Publié le 24 Avril 2026

lorsqu'un diagnostiqueur réalise un diagnostic de performance énergétique, il procède à une analyse complète du logement. le calcul ne se limite pas au seul équipement de chauffage, mais prend en considération cinq postes clés de la consommation énergétique au sein de l'habitation. l'évaluation s'appuie sur un modèle standard qui simule les usages sur une année type afin de refléter la réalité de la consommation.
parmi tous les critères étudiés, le chauffage occupe une place prédominante dans la consommation totale d'énergie, en particulier dans les logements anciens qui présentent souvent une isolation déficiente. il n'est pas rare que cette part représente entre 60 % et 80 % des besoins énergétiques globaux. le type de chauffage utilisé (comme une chaudière, une pompe à chaleur ou un poêle), sa performance, mais aussi la qualité de l'enveloppe du bâtiment (isolation, toiture, fenêtres) sont passés au crible. c'est principalement sur ce poste que peuvent être réalisés des gains significatifs en termes de performance énergétique.
le total obtenu à partir de ces cinq postes permet d'attribuer deux notes distinctes. l'une d'elles évalue la consommation d'énergie primaire, exprimée en kwh ep/m².an, et l'autre tient compte des rejets de gaz à effet de serre, mesurés en kg de co₂ /m².an. la moins bonne des deux notes détermine la classe énergétique affichée sur le dpe.
ce système crée des situations contrastées. un bien chauffé au gaz peut afficher une bonne efficacité en matière d'énergie consommée, mais être désavantagé par rapport à ses émissions de co₂. de leur côté, les logements tout électriques bénéficient d'une amélioration automatique de leur note depuis que le coefficient de conversion de l'électricité a été réduit à 1,9 en janvier 2026, modifiant ainsi l'étiquette énergie sans intervention sur les équipements existants.

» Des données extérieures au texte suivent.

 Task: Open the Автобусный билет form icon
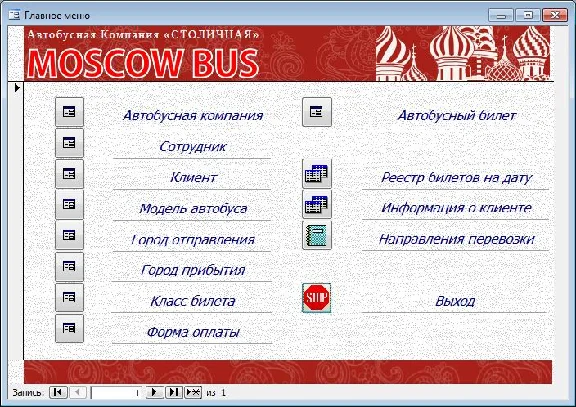(x=317, y=112)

les personnes dont le logement est chauffé à l'électricité ont la possibilité d'obtenir gratuitement, via le site de l'ademe, une mise à jour de leur DPE grâce au nouveau barème, sans qu'il soit nécessaire de refaire l'ensemble du diagnostic. ce simple justificatif peut permettre à certains biens de changer de catégorie et de retrouver la possibilité d'être proposés à la location.

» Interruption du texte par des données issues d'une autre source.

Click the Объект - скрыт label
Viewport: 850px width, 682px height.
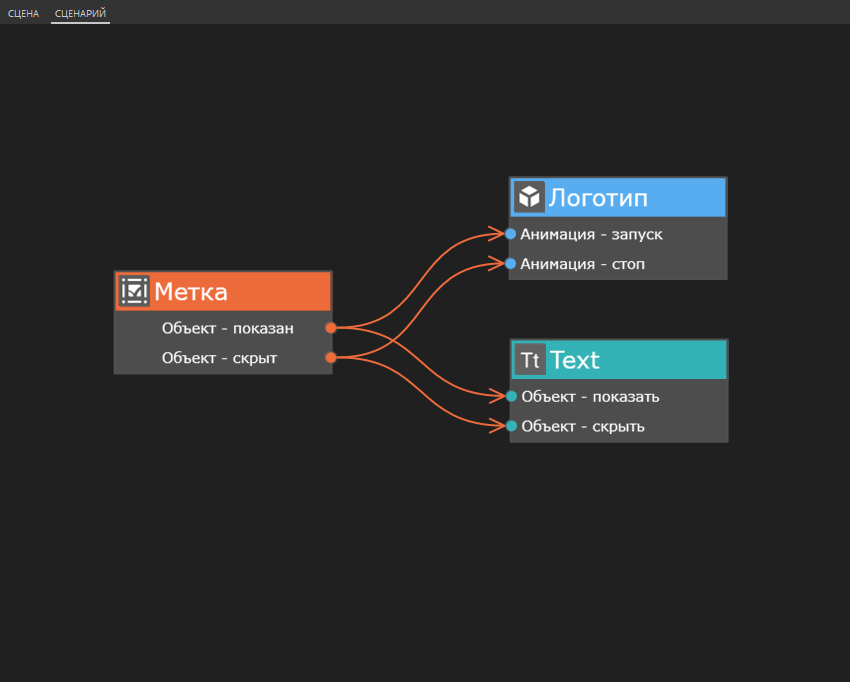(x=219, y=358)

pour ceux qui possèdent un logement classé g, la mise en location est désormais interdite pour tous nouveaux contrats depuis le 1er janvier 2025. les habitations classées f suivront à partir de 2028. par ailleurs, la vente de biens notés f, e ou g rend obligatoire la réalisation d'un audit énergétique, complémentaire au dpe, qui détaille les axes de travaux à envisager pour améliorer leur performance.